Что даст Ланфранку этот поход? Почему он держал путь именно туда, где жизнь была нестабильной, опасной во многих отношениях? И на эти вопросы не мог ответить Ланфранк, устало свесивший голову над острыми коленками. Звезды в окне стали подрагивать неспокойно: утро приближалось к келье.

Ланфранк шел наудачу – на северо-запад. Днем шел, подыскивая себе доброго попутчика, иной раз и поздним вечером шел. О разбойниках он знал. В селениях и городах, мимо которых проходил учитель, было много разговоров о разбойном люде, но он был уверен, что его минует участь сия, что разбойники не позарятся на бедного тщедушного путника, в котомке которого, кроме хлеба на день да немного денег, ничего не было.

Ранней ночью, вдыхая запахи увлажненного росою леса, он шел по тропе, освещенной большой луной, и радовался чистоте неба, тоже осыпанного росой, мягкой тропе, беспечно извивающейся между стволами деревьев. Тихий, беспечно-тихий мир. Умиротворенное состояние юной души, немного бестолковой.

Налетели на Ланфранка так внезапно, что он даже не понял, зачем они все это делают, такие сильные, огромные, рычащие по-звериному?! Бандиты первым делом сильно ударили его по голове, выбили из рук суму, обхватили несчастного со всех сторон. Очень было смешно – такой маленький человечек и такие громадные бандиты! Очень было неприятно! Запах нелюбимого с детства лука вперемежку с запахом какого-то гадкого вина, потные руки, жадное дыхание, злобный голос, рыкнувший с пренебрежением, которого, как показалось в тот миг учителю, недостойна даже сильно протухшая рыба:

– Нет у него ничего! Хлеб да пара монет.

– А зачем же он ходит по ночам?! – спросил, сильно обдав Ланфранка луко-винным перегаром, державший его справа здоровяк.

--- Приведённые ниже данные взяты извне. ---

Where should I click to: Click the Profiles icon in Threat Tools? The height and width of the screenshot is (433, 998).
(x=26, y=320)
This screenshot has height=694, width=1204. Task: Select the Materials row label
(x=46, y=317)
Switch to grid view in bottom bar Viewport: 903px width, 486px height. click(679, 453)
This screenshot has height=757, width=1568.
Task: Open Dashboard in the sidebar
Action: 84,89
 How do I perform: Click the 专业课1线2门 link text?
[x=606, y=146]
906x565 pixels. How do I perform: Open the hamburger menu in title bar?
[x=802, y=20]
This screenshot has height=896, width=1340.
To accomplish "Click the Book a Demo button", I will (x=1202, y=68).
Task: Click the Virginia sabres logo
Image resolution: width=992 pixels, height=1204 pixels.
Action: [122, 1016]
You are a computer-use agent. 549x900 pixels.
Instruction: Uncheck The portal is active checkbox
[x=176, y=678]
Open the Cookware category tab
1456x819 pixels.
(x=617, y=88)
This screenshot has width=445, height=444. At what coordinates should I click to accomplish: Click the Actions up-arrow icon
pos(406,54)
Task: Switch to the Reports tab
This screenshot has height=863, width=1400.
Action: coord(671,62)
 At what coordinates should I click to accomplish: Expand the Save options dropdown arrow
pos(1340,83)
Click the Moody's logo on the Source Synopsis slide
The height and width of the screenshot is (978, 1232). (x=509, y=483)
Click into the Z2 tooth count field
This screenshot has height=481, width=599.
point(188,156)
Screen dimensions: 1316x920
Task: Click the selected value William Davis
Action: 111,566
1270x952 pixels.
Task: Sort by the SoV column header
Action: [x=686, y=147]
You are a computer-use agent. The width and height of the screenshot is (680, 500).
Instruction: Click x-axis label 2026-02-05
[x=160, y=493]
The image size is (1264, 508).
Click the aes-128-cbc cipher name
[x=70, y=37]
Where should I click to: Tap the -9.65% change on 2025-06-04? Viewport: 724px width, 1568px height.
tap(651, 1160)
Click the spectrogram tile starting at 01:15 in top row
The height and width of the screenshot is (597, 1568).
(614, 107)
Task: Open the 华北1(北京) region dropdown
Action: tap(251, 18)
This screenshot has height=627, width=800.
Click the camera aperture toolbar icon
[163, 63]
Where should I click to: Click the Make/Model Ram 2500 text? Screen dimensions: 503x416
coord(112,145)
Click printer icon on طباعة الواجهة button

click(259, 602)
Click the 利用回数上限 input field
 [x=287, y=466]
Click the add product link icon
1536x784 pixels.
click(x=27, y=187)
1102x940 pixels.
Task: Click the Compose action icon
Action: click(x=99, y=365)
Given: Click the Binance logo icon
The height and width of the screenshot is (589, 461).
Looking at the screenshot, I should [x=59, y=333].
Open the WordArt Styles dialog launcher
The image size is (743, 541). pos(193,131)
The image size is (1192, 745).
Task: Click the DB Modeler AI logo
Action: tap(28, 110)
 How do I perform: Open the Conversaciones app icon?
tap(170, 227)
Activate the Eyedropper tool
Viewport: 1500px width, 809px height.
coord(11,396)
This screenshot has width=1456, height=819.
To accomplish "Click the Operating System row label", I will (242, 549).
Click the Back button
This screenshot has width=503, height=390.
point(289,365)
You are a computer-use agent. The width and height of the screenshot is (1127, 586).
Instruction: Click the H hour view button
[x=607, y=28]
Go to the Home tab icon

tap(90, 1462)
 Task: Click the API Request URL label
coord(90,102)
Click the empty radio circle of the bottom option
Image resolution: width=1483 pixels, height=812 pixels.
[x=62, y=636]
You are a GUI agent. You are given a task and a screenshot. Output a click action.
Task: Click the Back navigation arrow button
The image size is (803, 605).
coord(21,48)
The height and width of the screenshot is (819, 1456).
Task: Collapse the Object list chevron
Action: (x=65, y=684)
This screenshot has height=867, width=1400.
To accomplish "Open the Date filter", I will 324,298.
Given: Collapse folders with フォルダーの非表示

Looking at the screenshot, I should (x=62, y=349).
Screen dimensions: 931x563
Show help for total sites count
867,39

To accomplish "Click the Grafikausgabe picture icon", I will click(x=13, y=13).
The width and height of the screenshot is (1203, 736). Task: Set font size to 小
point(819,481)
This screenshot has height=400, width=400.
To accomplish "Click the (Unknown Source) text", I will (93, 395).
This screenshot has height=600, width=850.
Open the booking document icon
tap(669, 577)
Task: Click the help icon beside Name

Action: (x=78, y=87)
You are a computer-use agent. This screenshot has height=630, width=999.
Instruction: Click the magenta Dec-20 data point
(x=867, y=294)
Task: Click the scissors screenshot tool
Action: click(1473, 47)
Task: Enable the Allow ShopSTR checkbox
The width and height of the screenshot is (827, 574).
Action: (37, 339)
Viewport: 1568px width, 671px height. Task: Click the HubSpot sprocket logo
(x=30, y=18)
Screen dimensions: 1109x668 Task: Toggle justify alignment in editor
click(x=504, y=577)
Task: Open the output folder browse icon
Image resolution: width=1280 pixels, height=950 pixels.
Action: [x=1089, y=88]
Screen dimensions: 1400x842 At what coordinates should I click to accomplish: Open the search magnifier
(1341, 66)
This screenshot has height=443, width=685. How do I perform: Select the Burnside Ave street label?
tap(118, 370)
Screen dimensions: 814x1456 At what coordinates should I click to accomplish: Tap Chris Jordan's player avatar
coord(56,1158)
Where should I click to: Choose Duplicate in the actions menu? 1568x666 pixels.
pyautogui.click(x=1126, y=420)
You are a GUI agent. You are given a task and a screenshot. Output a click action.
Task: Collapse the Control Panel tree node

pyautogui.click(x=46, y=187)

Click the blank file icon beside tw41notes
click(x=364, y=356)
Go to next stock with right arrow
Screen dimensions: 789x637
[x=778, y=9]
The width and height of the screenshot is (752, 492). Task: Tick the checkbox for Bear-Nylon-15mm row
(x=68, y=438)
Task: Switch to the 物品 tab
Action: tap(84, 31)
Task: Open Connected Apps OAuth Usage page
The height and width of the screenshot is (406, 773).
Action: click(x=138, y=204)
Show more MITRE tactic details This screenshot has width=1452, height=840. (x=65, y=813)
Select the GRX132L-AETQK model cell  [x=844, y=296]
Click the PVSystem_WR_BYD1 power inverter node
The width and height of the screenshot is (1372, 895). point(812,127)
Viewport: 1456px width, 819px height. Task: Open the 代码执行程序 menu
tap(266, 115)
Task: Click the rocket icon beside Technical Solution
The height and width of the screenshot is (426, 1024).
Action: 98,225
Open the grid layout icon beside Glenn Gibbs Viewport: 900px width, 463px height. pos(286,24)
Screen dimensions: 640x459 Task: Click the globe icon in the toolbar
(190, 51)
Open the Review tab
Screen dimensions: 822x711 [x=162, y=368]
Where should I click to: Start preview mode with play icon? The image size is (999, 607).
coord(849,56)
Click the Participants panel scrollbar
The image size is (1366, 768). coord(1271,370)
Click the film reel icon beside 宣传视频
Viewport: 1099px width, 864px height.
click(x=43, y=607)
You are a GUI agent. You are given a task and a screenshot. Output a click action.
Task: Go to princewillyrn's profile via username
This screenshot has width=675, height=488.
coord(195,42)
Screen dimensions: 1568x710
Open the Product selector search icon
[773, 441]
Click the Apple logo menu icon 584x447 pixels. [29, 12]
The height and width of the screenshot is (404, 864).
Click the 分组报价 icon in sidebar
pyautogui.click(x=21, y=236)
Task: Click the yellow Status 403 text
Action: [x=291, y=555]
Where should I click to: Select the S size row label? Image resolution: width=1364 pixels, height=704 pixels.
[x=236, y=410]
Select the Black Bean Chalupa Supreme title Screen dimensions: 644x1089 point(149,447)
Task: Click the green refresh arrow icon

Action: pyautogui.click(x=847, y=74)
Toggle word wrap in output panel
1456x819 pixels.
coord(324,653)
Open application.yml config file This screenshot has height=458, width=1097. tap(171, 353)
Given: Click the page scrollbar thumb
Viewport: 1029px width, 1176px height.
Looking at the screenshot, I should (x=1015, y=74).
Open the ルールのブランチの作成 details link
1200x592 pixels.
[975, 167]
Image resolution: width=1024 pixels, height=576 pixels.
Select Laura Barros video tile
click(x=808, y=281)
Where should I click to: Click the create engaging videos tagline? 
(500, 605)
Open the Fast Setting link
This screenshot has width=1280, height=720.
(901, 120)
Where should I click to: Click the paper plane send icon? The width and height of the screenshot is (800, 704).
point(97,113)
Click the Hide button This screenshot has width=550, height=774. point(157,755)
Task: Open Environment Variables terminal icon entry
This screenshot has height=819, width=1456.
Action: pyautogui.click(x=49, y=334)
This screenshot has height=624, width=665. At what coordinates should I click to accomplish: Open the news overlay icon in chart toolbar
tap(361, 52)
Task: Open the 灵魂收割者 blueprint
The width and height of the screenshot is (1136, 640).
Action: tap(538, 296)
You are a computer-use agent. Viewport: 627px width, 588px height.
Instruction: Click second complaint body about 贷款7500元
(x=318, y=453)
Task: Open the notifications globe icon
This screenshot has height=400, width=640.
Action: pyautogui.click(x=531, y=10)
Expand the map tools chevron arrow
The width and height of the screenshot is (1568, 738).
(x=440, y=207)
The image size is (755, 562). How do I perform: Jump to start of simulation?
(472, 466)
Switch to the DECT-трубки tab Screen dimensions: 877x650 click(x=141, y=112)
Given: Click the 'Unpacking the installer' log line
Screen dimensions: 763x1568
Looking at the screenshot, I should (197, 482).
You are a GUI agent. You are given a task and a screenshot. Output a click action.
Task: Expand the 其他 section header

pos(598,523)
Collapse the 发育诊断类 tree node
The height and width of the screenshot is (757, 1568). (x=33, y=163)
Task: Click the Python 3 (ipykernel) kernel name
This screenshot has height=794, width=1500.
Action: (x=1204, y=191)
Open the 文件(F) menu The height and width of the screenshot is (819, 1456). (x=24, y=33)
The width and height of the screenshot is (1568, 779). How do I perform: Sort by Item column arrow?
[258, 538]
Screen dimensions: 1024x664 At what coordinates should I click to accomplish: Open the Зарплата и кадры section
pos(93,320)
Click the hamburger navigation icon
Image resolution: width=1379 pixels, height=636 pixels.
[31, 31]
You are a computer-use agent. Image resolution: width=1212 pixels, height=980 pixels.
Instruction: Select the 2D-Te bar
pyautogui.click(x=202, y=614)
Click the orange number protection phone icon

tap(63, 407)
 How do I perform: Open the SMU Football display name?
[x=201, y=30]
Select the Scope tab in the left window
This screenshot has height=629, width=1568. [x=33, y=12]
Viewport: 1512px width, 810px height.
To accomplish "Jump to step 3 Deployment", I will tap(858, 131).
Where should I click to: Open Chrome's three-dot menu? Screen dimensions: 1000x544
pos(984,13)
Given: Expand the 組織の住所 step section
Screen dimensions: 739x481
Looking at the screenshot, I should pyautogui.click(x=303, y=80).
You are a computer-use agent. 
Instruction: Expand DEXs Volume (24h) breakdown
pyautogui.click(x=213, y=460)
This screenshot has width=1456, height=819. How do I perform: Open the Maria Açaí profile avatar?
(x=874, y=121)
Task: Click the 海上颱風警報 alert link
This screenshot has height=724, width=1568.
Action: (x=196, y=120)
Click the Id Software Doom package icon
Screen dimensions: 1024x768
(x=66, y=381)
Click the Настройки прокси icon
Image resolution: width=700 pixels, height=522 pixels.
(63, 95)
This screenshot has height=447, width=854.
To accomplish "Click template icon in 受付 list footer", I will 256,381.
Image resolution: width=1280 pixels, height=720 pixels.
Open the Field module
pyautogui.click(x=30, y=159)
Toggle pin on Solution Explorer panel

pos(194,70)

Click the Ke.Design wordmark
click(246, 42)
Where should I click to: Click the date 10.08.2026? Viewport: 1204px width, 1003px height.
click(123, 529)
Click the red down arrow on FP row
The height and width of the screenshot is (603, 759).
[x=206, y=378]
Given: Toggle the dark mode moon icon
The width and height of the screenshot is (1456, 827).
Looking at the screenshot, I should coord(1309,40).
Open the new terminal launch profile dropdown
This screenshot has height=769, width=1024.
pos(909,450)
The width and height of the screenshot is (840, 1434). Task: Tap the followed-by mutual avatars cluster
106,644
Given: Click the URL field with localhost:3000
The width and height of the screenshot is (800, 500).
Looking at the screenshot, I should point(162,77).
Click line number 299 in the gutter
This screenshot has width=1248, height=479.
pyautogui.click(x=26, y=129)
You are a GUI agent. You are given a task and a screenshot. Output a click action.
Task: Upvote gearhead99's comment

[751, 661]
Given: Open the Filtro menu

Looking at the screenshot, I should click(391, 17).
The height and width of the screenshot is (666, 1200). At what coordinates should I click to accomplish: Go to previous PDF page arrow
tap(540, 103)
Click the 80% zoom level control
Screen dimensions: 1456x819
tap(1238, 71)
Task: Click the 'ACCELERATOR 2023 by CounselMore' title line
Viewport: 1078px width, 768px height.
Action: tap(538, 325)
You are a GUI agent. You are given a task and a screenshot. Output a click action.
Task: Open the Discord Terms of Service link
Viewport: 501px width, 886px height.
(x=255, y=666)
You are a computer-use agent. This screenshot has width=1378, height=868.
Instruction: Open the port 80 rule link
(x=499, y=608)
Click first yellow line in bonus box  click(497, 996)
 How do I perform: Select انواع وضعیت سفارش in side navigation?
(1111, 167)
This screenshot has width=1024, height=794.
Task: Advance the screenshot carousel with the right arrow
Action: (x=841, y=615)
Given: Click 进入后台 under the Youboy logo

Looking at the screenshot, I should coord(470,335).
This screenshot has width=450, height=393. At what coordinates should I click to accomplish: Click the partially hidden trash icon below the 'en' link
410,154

Эта логика понравилась учителю, но за словом последовало дело: бандиты, озверев от неудачи, сорвали с путника недорогую его одежду, обшарили ее, не нашли ничего, пьяно удивились:

– Ты что тут делаешь?

– Иду, – честно признался Ланфранк, и это признание обескуражило разбойников.

– Деньги давай!

– Деньги в суме.

– Это не деньги!

– Нечего на него время тратить, повесим его.

Тут только понял Ланфранк, в чем дело. Настоящие бандиты напали на него, нашли его в этом огромном мире звезд, деревьев, троп, дорог, городов и сел. Неужели это возможно?!

Мысли его метались из стороны в сторону, он не знал, что говорить. Бандиты подвели его к дереву. Кто-то ударил Ланфранка в живот. Никогда его не били. Он не знал, что это такое. Может быть, поэтому не ойкнул, не застонал. Лишь ноги подвели его, ослабли.

– Мешок с дерьмом! – огрызнулся бандит справа и, видимо, по природной своей лени брякнул: – Возиться с ним еще. На дерево лезть.

– Не наш это, – согласился кто-то, и вновь Ланфранк получил сильный удар в пах, ноги его вздернулись коленками вверх, но и на этот раз голос не выдал несчастного путника.

– Тварь бессловесная, – обиделся бьющий и приказал: – Привяжите его к сосне.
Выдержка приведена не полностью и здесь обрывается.